Every time I consider writing something of this kind I am very aware of the raw nerves that the subject of violence, primarily firearms, in America produces.

To those people whose lives have been irrevocably changed by violence, I can say I do understand much of what you’re experiencing in the aftermath.  I have been a victim of crime, as well, on more than one occasion; also I know the frustration of watching the progress of due process that comes to naught.

Ever since the Lindbergh case which led to the “Lindbergh Law”, which made transporting a kidnapping victim across the state lines a federal crime, there has been a maturing of the systems response to crime against children and their families.   As dire a subject as that is, and one ever worthy of our highest attention, I don’t believe striking out in anger to replace the irreplaceable is the solution that fits this problem.

When I was 21 I had met a girl who was a dancer downtown. As a result of this relationship I came under the scrutiny of a few young men who resented it.   I was held down and beat and cut on. The intention was to terrify me, which it most assuredly did. It also produced the desired effect of me limiting my trips downtown to a minimum and keeping them in well-populated areas.

I was cut repeatedly and to this day I have no idea if they meant to kill me. A homeless woman with a shopping cart may have saved my life, her repeated screams made them leave the area, and I was able to get up and get away.

This is only mentioned as an example of one of millions that occur daily across our country and the world.  The enemy in all this isn’t the tool on hand, the broken bottle, the club, the knife, or the fist.  It’s the mind that has run out of alternatives, the mind that has turned away from the near endless list of possibilities that could replace that violent act, the mind that wants and needs to subjugate someone, in return for the real or imagined slights they have received in their own life.

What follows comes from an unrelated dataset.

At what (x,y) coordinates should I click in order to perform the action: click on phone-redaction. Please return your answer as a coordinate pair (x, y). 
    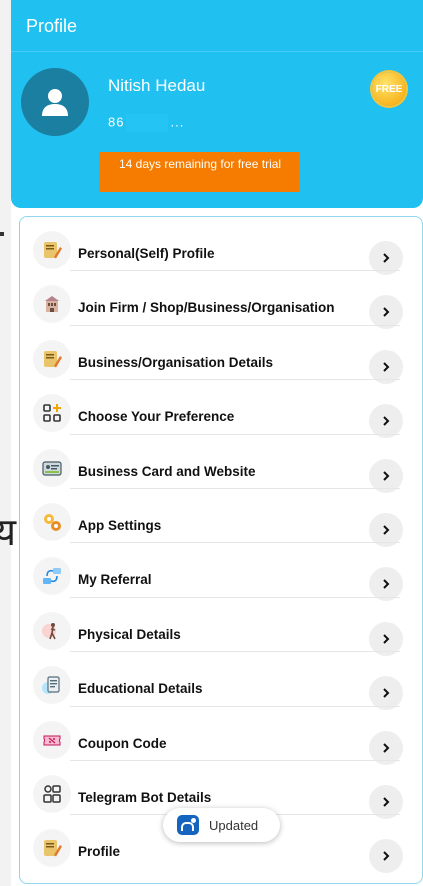
    Looking at the image, I should click on (148, 123).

Whether that is the result of a dysfunctional family, or a social, geographical or racial bias they or their families have been a victim of, there are always other choices.    We flock to theatres to see the recent film of a good man choosing revenge as the answer, and at least two of the recent movies of this kind sell the film, in their trailers, with the word revenge used in its description.   We rush to see them, but we understand just as well that society has little tolerance for revenge.  There are so many logics used to explain a crime.  Each ignores the reality that there are always alternatives. I could just as easily have been beaten with a near inexhaustible list of objects, instead of being cut,

The mass killings in schools could just as easily have been accomplished with multiple tools of mass destruction.  We give guns too much credit.  If someone could snap their finger and tomorrow morning we’d wake to a world free of guns, by the nightfall of that day the news channels would be just as full of altercations, of new violent uses found for ordinary things.   THE ABSENCE OF GUNS didn’t keep the Cro-Magnons from nearly exterminating the Neanderthals.  It didn’t keep near countless societies of people, at home tilling their gardens and concentrating on the upward evolution of their people from defending themselves.

One tool of war has competed with another and man has never tired of the search for newer, more effective means of both self-defense and war.     The sword bans imposed by the Japanese on those they conquered only lead to the development of the Kama, (the sickle) the Nunchuku (the rice flail), the Tonfa (another tool for pounding and grinding, I believe). These are only a few examples of everyday tools used as well for self-defense.   Many other peoples went through similar points in their history; few men can sleep easy with no adequate form of protection at hand.

Mankind’s problem lies in faults that are of a mental and spiritual nature.  Just as some forms of life are beautiful and beneficial to the rest of the cycle of life, there is always poison ivy; similarly mankind will always have its bad apples.  Unfortunately there will always be a need to be watchful, and aware that not everyone rising as we do to face the day, has the best intentions for its use.